The Rebels began the 1954 season with a game against a mediocre North Texas team. Going into the game ranked tenth in the AP Poll, they were heavily expected to win the game. Ole Miss controlled the contest for its entirety; after allowing North Texas to score on its first drive, Mississippi's defense stopped them quickly the rest of the game, while their offense repeatedly put up big plays that led to a 35–12 victory. Ole Miss moved up one place in the polls after the win and received a single first-place vote. The Rebels' next game was against Kentucky and began Southeastern Conference (SEC) play for both teams.
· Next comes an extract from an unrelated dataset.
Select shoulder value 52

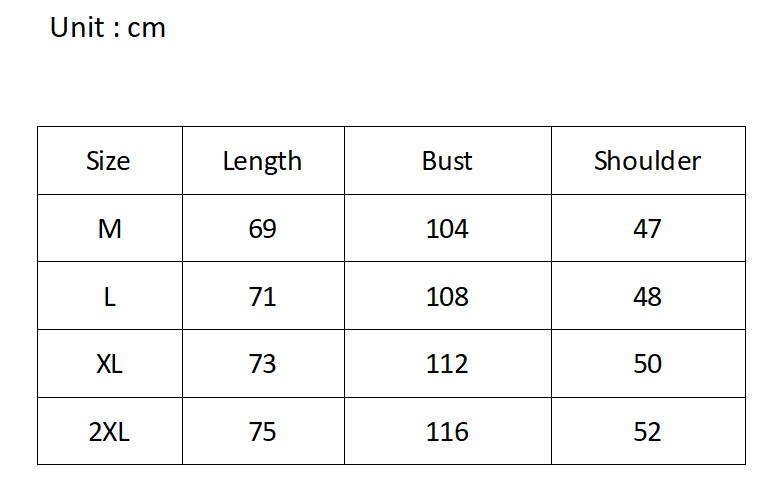(647, 432)
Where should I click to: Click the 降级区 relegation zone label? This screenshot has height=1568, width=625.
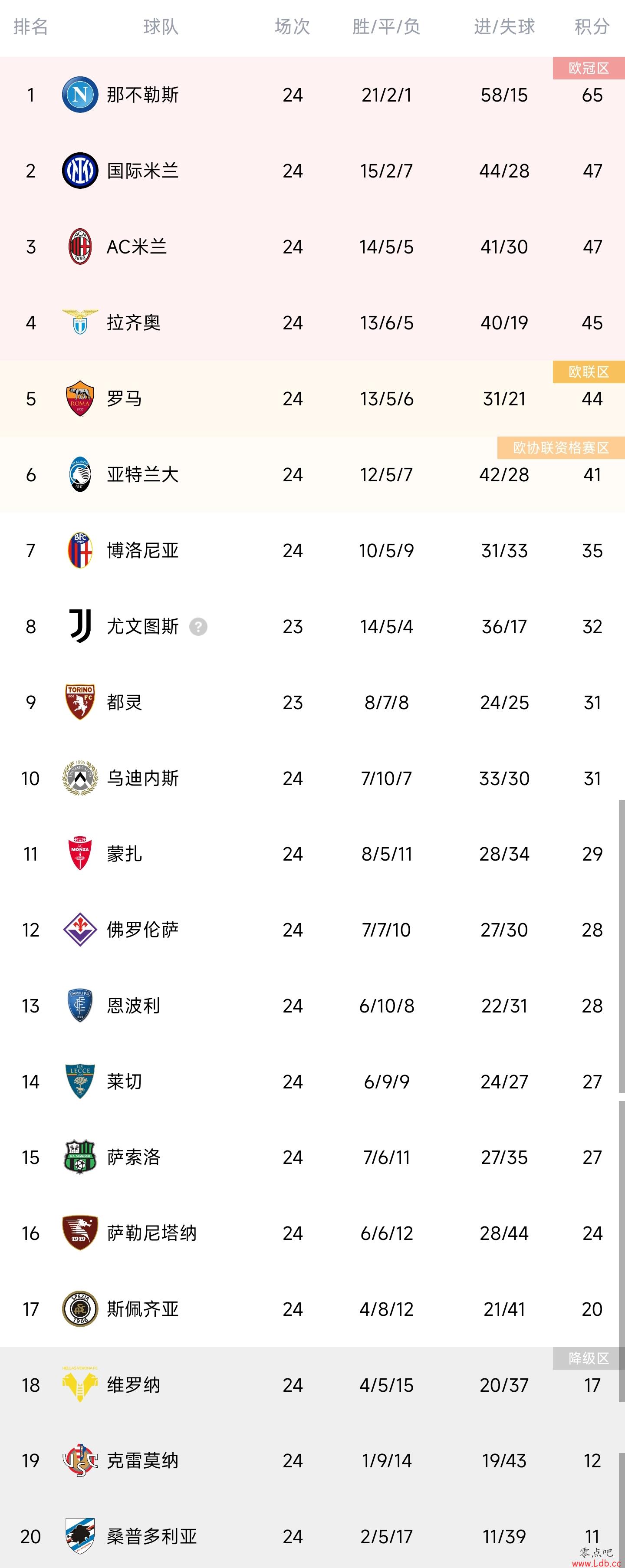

Kentucky scored first with a field goal, but Ole Miss took over afterwards and won easily, 28–9. Mississippi again moved up a single spot in the polls, but received three first place votes. In front of a crowd of about 96,000 people, Ole Miss challenged Villanova the following week. The contest was a slaughter from the beginning and Mississippi, relying mainly on their passing game, won in a shutout 52–0. They moved up another spot in the polls and gained another nine first place votes following the game.

In their second conference game, Ole Miss played a close game against Vanderbilt. Following a closely fought first half, Mississippi pulled away late in the third quarter with two consecutive touchdowns. Vanderbilt attempted to recover, but a late safety sealed a 22–7 victory for the Rebels. Ole Miss did not move in the polls following the game, but did lose a first-place vote. The following week against Tulane was the school's homecoming game. Their third SEC game, Ole Miss was in the lead for the whole contest. Tulane's offense picked up less than fifty yards, their only score in the 34-7 match coming from a ninety-one yard interception return. Following the contest, the Rebels were the only undefeated team left in the SEC. The win propelled Mississippi to the fifth spot in the AP Poll.